Today, most insurance providers understand the importance of getting the windshield repaired before time runs out. To incentivize motorists to correct rock chips and small cracks, most comprehensive policies carry from it a 100% indemnity on windshield repair. No deductible is necessary. Insurance companies realize that most rock chips inevitably will require a new windshield if left untreated. In most cases the rock chip would have been a certain loss.
So from a risk management perspective, insurance providers benefit by paying the full cost of a windshield repair. First, it eliminates the risk that the insurer will probably be required to pay a lot more for a new windshield. And secondly, it eliminates the danger that a damaged or replaced windshield could are not able to provide the structural integrity necessary in the case of an accident.

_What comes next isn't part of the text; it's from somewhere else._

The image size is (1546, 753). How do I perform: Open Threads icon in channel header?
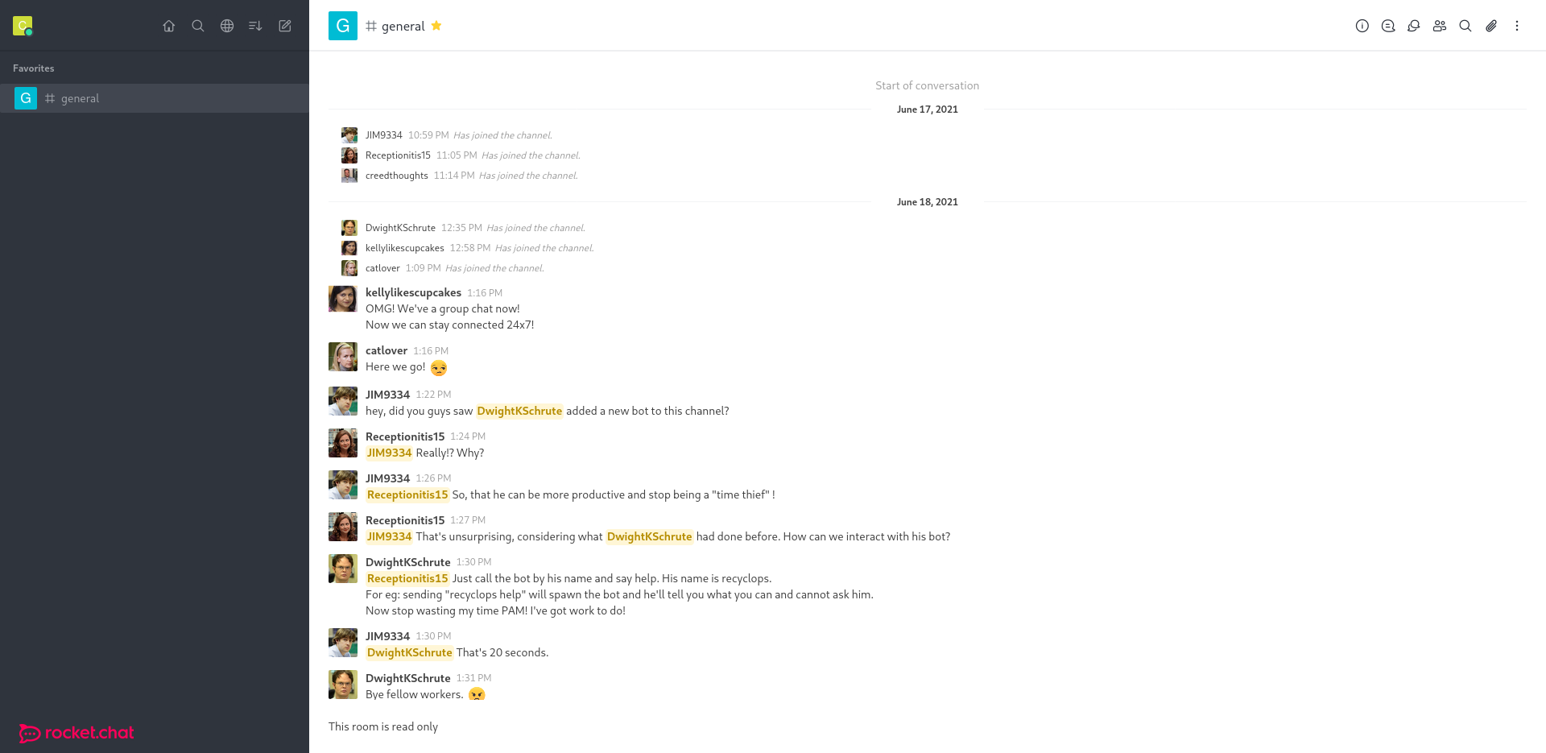pos(1388,26)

DO IT YOURSELF KITS: Drop the idea of
There are many inexpensive DIY (Do-It-Yourself) windshield repair kits on the market. Those that come to mind include "Liquid Glass," "Pitstop," and "Fix-A-Windshield," to name a few. These are simple plastic devices that essentially use the same process. Most cost around $10 to $20 and also have a one time use.
Reviews on DIY kits vary greatly. Some report achievement, while others regret making their own attempt at repair. The sole certainty is that a prosperous repair is not certain.
According to Edmunds.com, these kits are essentially "inexpensive band-aids" which do not provide a complete repair. The reason being simple science. The essential idea of windshield repair is to remove the air contained from the rock chip and completely substitute it with resin, that may be up to 2000 times as dense as air. Taking out the air is essential to lower the pressure inside the rock chip, allowing the resin circulation and reach the entire break. Unfortunately, cheap DIY kits are simply ineffective at removing each of the air. What is more, they don't provide the amount of pressure essential to force the resin to reach tighter areas of the break, leaving much of it untouched. What may seem to be a decent repair job may actually just be a band-aid that can fail to prevent a crack from spreading.